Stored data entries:
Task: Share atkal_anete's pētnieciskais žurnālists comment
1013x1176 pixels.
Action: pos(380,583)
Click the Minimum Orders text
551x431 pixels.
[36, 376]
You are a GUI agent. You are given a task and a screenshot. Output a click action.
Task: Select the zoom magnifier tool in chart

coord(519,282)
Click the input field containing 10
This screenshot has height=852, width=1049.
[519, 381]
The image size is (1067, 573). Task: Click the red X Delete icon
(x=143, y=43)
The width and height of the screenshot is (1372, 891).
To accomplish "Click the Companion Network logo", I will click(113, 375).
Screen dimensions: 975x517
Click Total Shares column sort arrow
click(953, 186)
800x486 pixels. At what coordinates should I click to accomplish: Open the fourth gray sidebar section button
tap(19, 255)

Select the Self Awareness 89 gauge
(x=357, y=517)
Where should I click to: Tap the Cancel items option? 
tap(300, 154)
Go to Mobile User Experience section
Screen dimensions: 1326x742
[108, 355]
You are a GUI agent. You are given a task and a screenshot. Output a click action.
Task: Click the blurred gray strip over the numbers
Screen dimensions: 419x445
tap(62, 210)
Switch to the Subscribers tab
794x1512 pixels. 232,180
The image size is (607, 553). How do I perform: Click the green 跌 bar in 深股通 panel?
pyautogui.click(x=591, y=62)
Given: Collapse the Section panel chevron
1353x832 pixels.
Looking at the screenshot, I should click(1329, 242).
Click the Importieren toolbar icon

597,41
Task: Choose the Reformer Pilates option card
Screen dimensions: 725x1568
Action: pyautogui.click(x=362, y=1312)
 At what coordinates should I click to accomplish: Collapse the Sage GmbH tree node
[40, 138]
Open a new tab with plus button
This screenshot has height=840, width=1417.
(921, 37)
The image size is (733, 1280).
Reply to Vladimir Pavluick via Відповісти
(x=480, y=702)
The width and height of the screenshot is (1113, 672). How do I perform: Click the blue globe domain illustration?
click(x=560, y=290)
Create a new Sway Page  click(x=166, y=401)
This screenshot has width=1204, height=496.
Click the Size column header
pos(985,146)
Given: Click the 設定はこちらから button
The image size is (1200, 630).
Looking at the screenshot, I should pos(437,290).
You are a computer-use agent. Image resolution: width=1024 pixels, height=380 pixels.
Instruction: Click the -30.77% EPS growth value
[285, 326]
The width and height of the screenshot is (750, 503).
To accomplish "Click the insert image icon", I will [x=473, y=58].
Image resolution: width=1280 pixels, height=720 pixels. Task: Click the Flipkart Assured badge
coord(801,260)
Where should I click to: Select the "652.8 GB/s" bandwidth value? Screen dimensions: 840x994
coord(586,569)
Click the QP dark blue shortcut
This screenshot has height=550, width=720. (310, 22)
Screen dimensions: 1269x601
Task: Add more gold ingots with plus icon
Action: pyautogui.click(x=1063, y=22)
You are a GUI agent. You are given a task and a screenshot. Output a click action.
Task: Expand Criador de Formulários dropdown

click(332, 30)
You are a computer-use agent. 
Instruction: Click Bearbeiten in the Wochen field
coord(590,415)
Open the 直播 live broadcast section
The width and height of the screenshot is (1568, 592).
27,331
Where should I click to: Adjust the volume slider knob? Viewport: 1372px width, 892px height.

EXERCISE PROMPT = All of the entries above are to be written out again exactly.

SOLUTION =
Task: Share atkal_anete's pētnieciskais žurnālists comment
1013x1176 pixels.
Action: pos(380,583)
Click the Minimum Orders text
551x431 pixels.
[36, 376]
You are a GUI agent. You are given a task and a screenshot. Output a click action.
Task: Select the zoom magnifier tool in chart

coord(519,282)
Click the input field containing 10
This screenshot has height=852, width=1049.
[519, 381]
The image size is (1067, 573). Task: Click the red X Delete icon
(x=143, y=43)
The width and height of the screenshot is (1372, 891).
To accomplish "Click the Companion Network logo", I will click(113, 375).
Screen dimensions: 975x517
Click Total Shares column sort arrow
click(953, 186)
800x486 pixels. At what coordinates should I click to accomplish: Open the fourth gray sidebar section button
tap(19, 255)

Select the Self Awareness 89 gauge
(x=357, y=517)
Where should I click to: Tap the Cancel items option? 
tap(300, 154)
Go to Mobile User Experience section
Screen dimensions: 1326x742
[108, 355]
You are a GUI agent. You are given a task and a screenshot. Output a click action.
Task: Click the blurred gray strip over the numbers
Screen dimensions: 419x445
tap(62, 210)
Switch to the Subscribers tab
794x1512 pixels. 232,180
The image size is (607, 553). How do I perform: Click the green 跌 bar in 深股通 panel?
pyautogui.click(x=591, y=62)
Given: Collapse the Section panel chevron
1353x832 pixels.
Looking at the screenshot, I should click(1329, 242).
Click the Importieren toolbar icon

597,41
Task: Choose the Reformer Pilates option card
Screen dimensions: 725x1568
Action: pyautogui.click(x=362, y=1312)
 At what coordinates should I click to accomplish: Collapse the Sage GmbH tree node
[40, 138]
Open a new tab with plus button
This screenshot has height=840, width=1417.
(921, 37)
The image size is (733, 1280).
Reply to Vladimir Pavluick via Відповісти
(x=480, y=702)
The width and height of the screenshot is (1113, 672). How do I perform: Click the blue globe domain illustration?
click(x=560, y=290)
Create a new Sway Page  click(x=166, y=401)
This screenshot has width=1204, height=496.
Click the Size column header
pos(985,146)
Given: Click the 設定はこちらから button
The image size is (1200, 630).
Looking at the screenshot, I should pos(437,290).
You are a computer-use agent. Image resolution: width=1024 pixels, height=380 pixels.
Instruction: Click the -30.77% EPS growth value
[285, 326]
The width and height of the screenshot is (750, 503).
To accomplish "Click the insert image icon", I will [x=473, y=58].
Image resolution: width=1280 pixels, height=720 pixels. Task: Click the Flipkart Assured badge
coord(801,260)
Where should I click to: Select the "652.8 GB/s" bandwidth value? Screen dimensions: 840x994
coord(586,569)
Click the QP dark blue shortcut
This screenshot has height=550, width=720. (310, 22)
Screen dimensions: 1269x601
Task: Add more gold ingots with plus icon
Action: pyautogui.click(x=1063, y=22)
You are a GUI agent. You are given a task and a screenshot. Output a click action.
Task: Expand Criador de Formulários dropdown

click(332, 30)
You are a computer-use agent. 
Instruction: Click Bearbeiten in the Wochen field
coord(590,415)
Open the 直播 live broadcast section
The width and height of the screenshot is (1568, 592).
27,331
Where should I click to: Adjust the volume slider knob? Viewport: 1372px width, 892px height.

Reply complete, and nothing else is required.